━━━ Data extract ━━━

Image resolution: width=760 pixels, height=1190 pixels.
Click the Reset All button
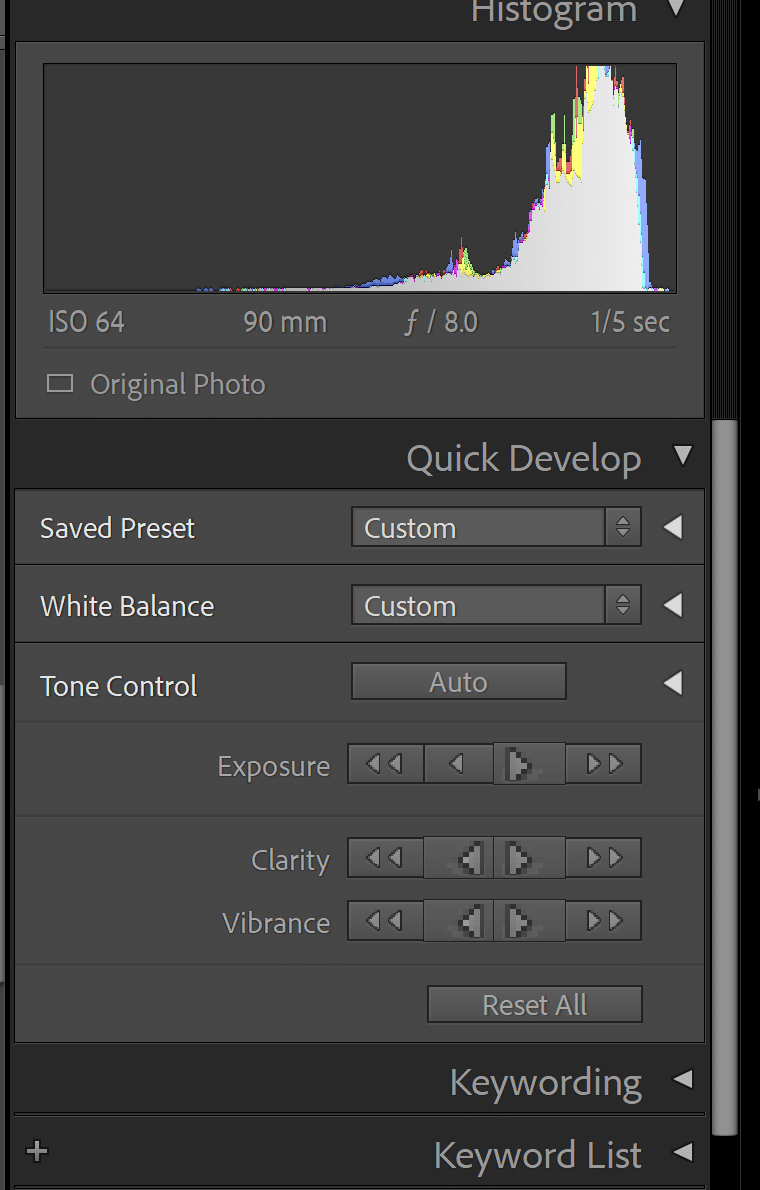[535, 1004]
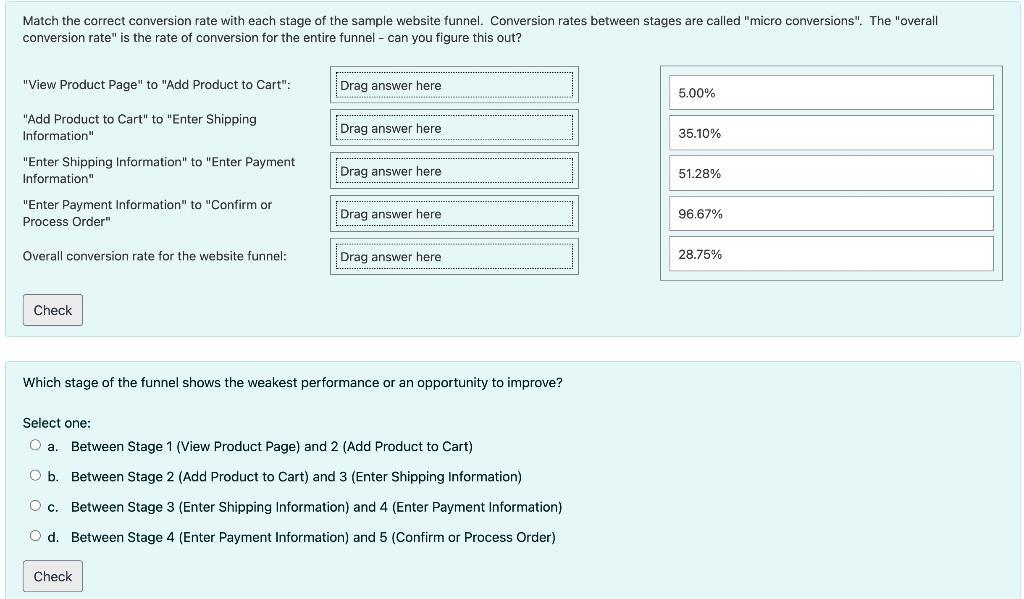Click the overall conversion rate answer zone
Screen dimensions: 1024x599
coord(454,256)
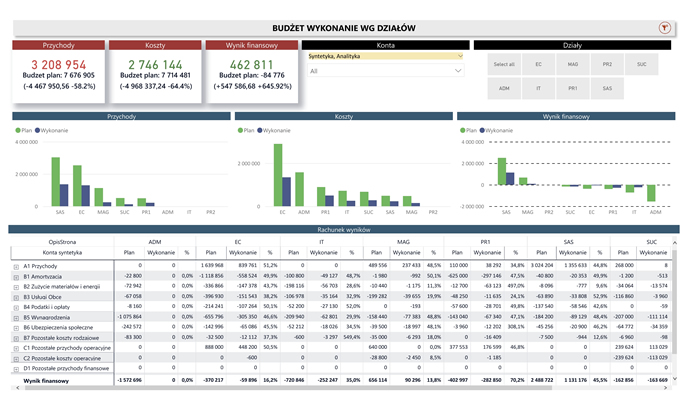Screen dimensions: 688x408
Task: Expand the A1 Przychody row
Action: (x=17, y=267)
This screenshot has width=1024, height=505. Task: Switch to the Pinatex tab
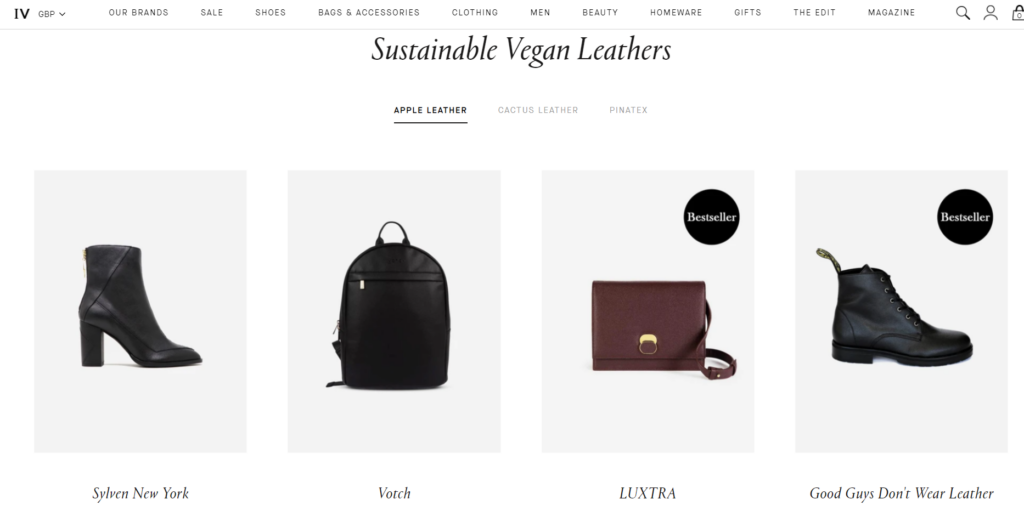(x=628, y=110)
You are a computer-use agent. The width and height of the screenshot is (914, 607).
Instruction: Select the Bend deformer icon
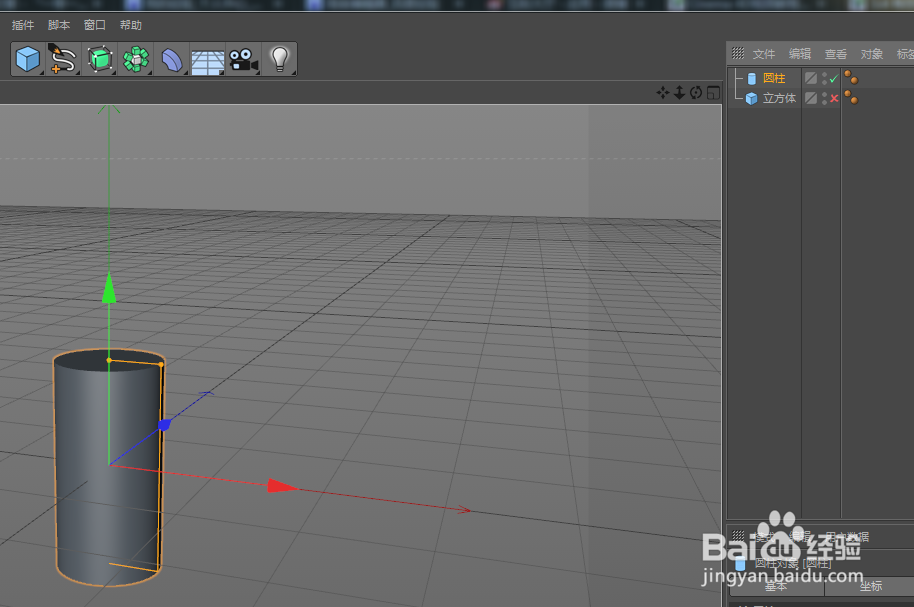pyautogui.click(x=170, y=58)
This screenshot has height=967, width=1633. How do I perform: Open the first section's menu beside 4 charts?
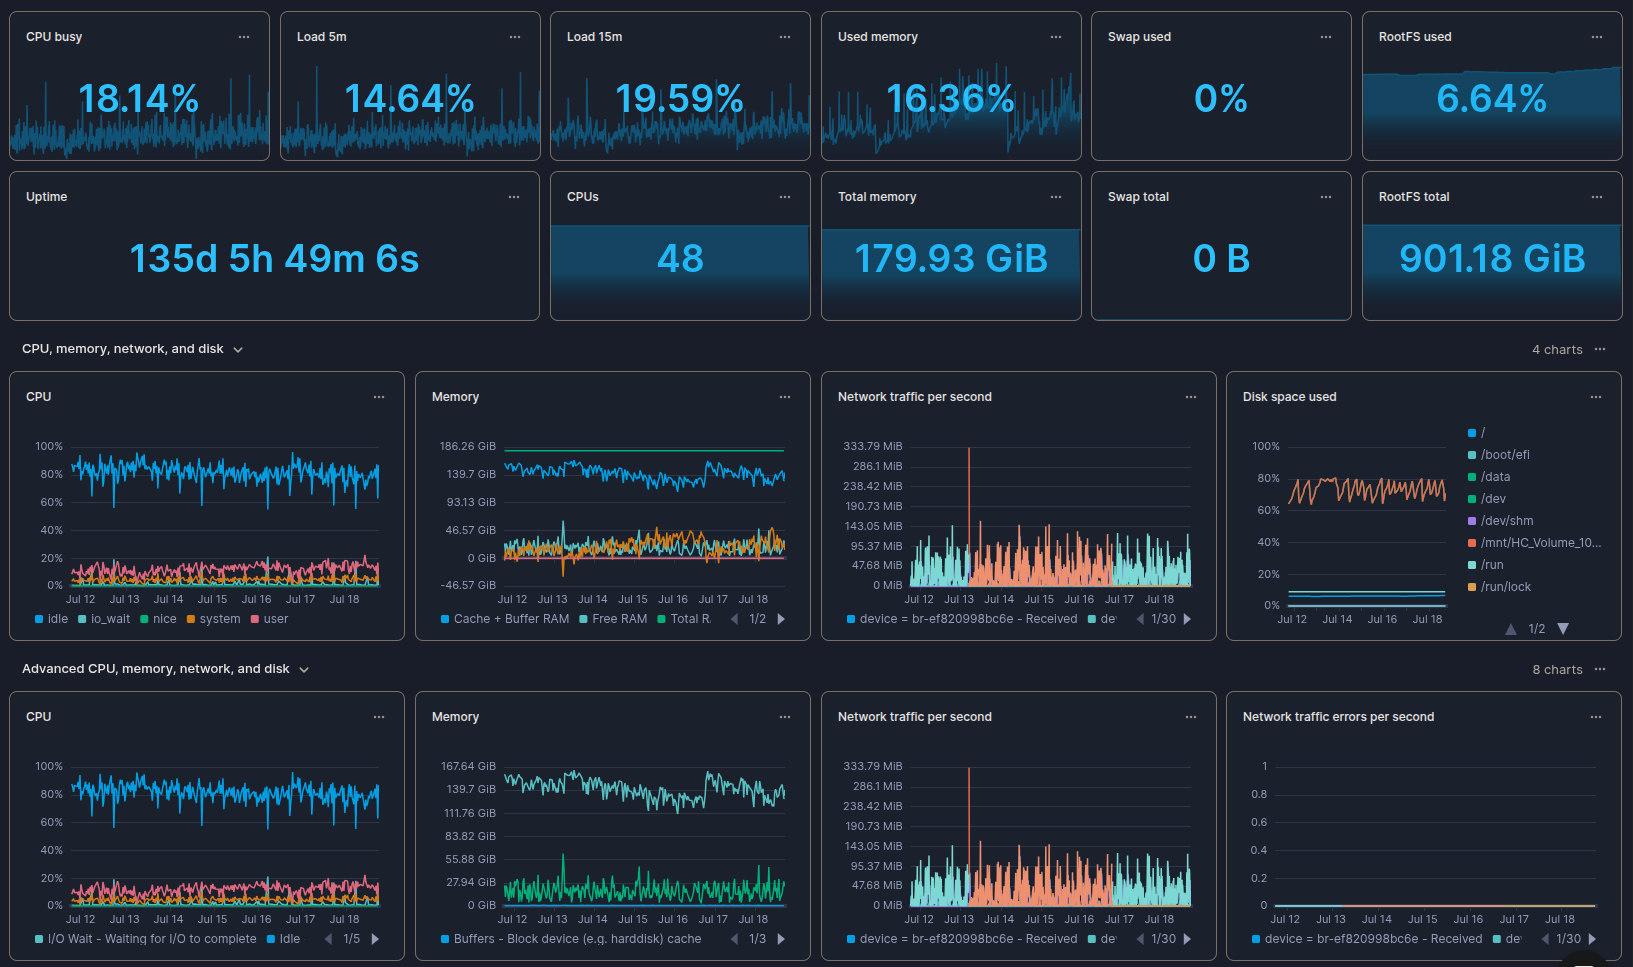[x=1600, y=349]
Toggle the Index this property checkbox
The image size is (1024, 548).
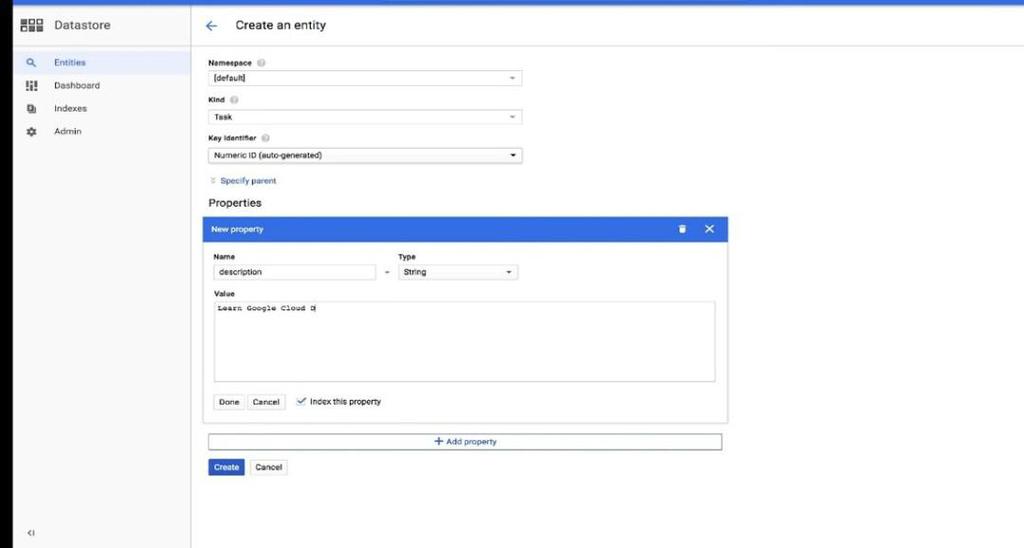click(301, 402)
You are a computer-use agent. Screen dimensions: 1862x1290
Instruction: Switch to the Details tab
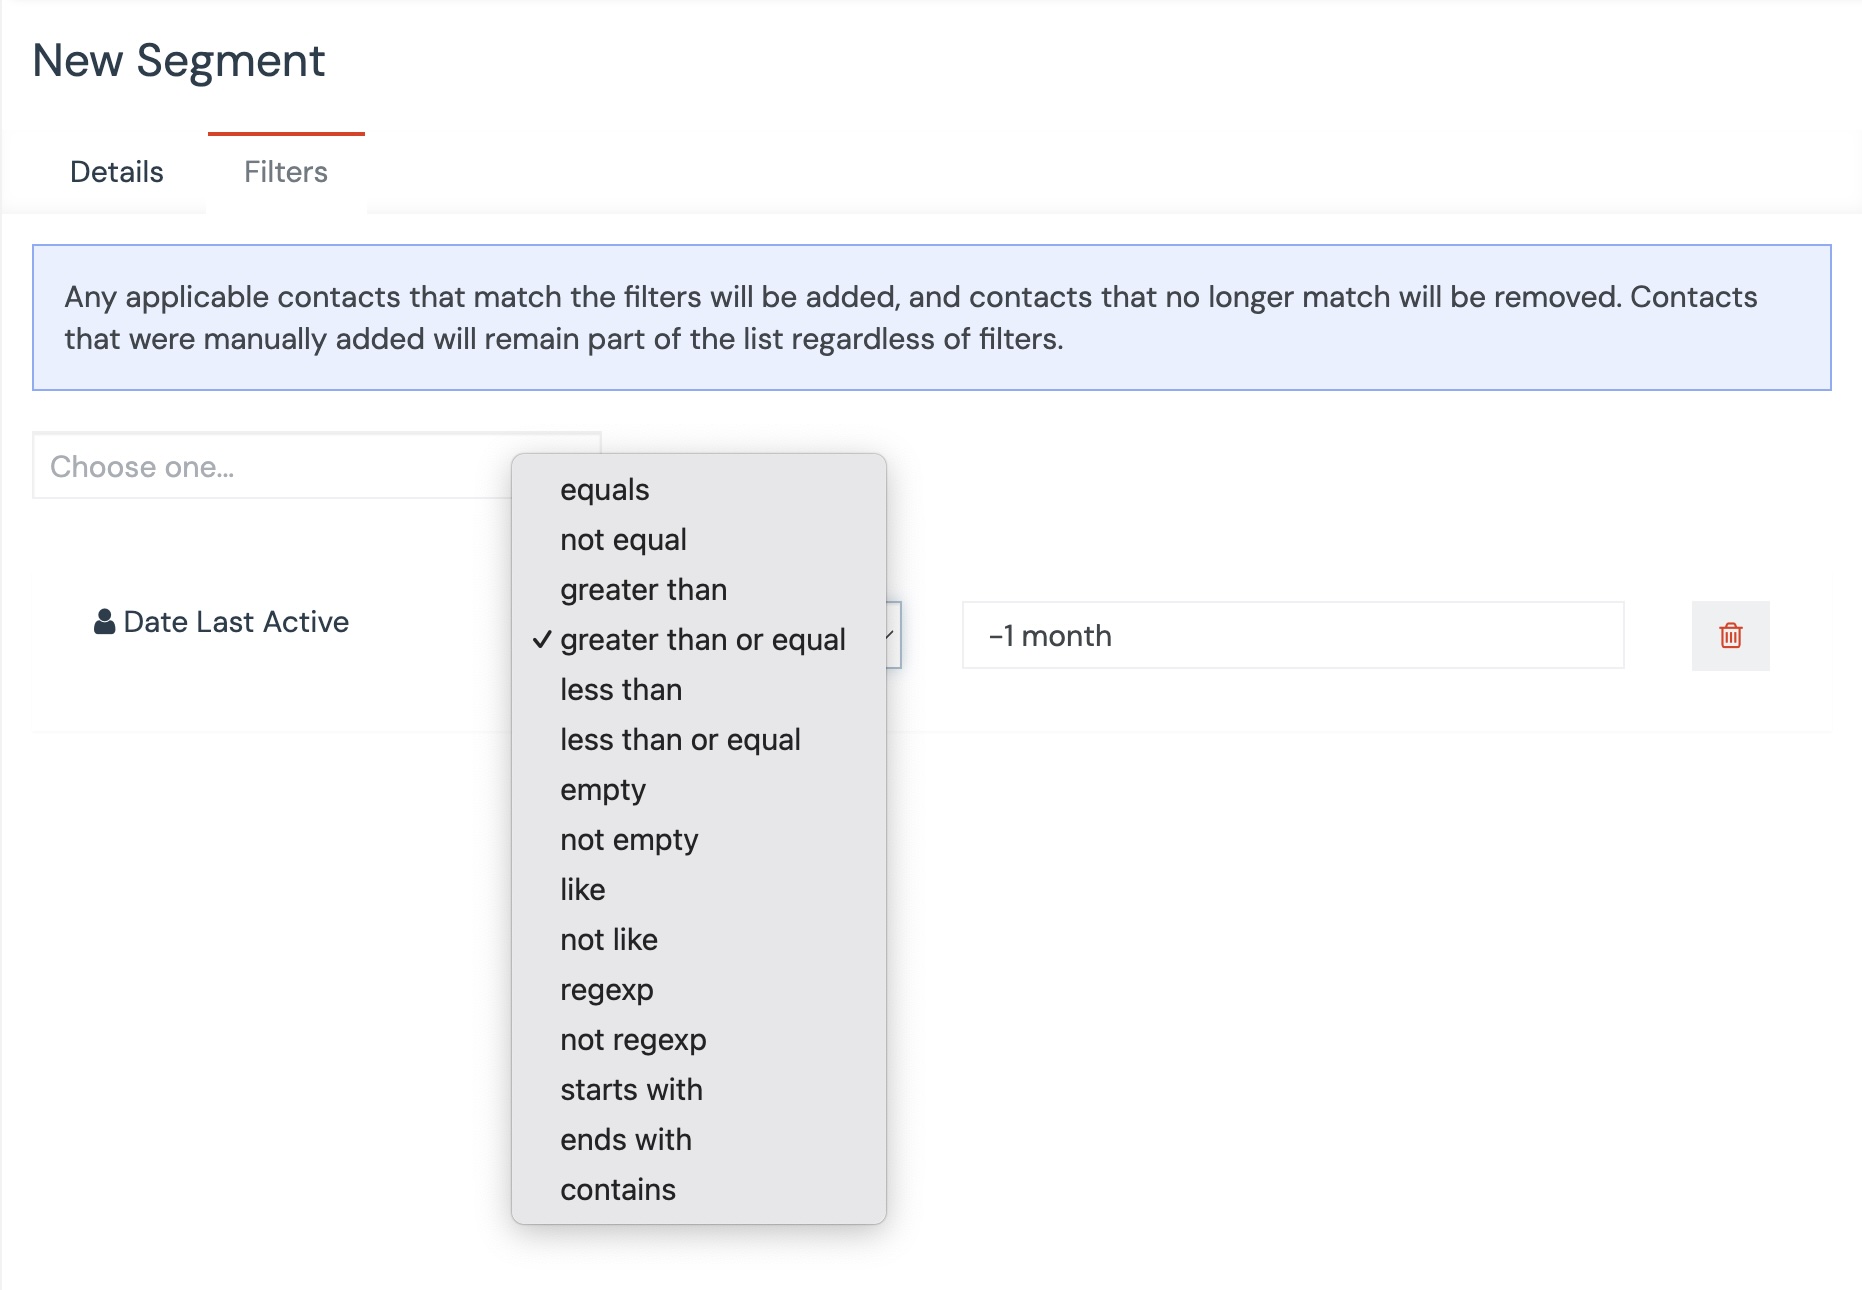click(x=116, y=172)
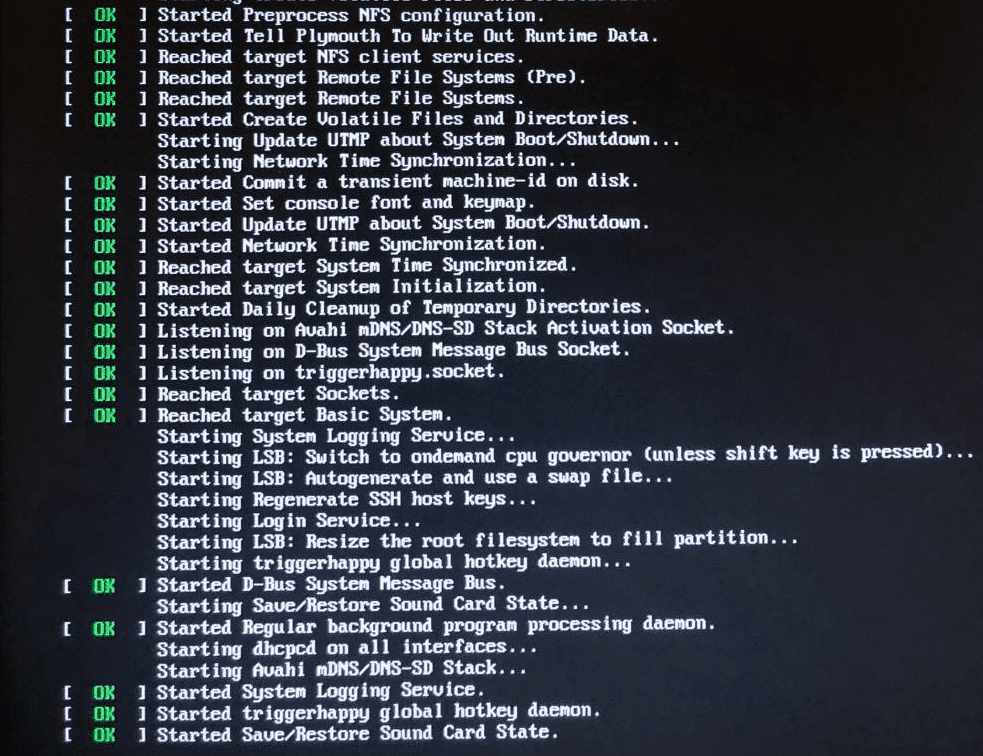Image resolution: width=983 pixels, height=756 pixels.
Task: Click the "Starting Network Time Synchronization..." line
Action: click(x=367, y=161)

━━━

Prompt =>
Could you swap "checkbox" for "tick box" and rewrite the part of the items that opens with the line containing "This screenshot has height=967, width=1633." and closes at the end of the items, with everything else unchanged and the pictures left out?

Worked solution =>
This screenshot has height=967, width=1633. How do I perform: Open the first section's menu beside 4 charts?
[x=1600, y=349]
Toggle the Index this property tick box
The image size is (1024, 548).
click(301, 402)
You are a computer-use agent. Screen dimensions: 1862x1290
Instruction: Switch to the Details tab
click(x=116, y=172)
Image resolution: width=983 pixels, height=756 pixels.
Task: Click the "Starting Network Time Synchronization..." line
Action: click(x=367, y=161)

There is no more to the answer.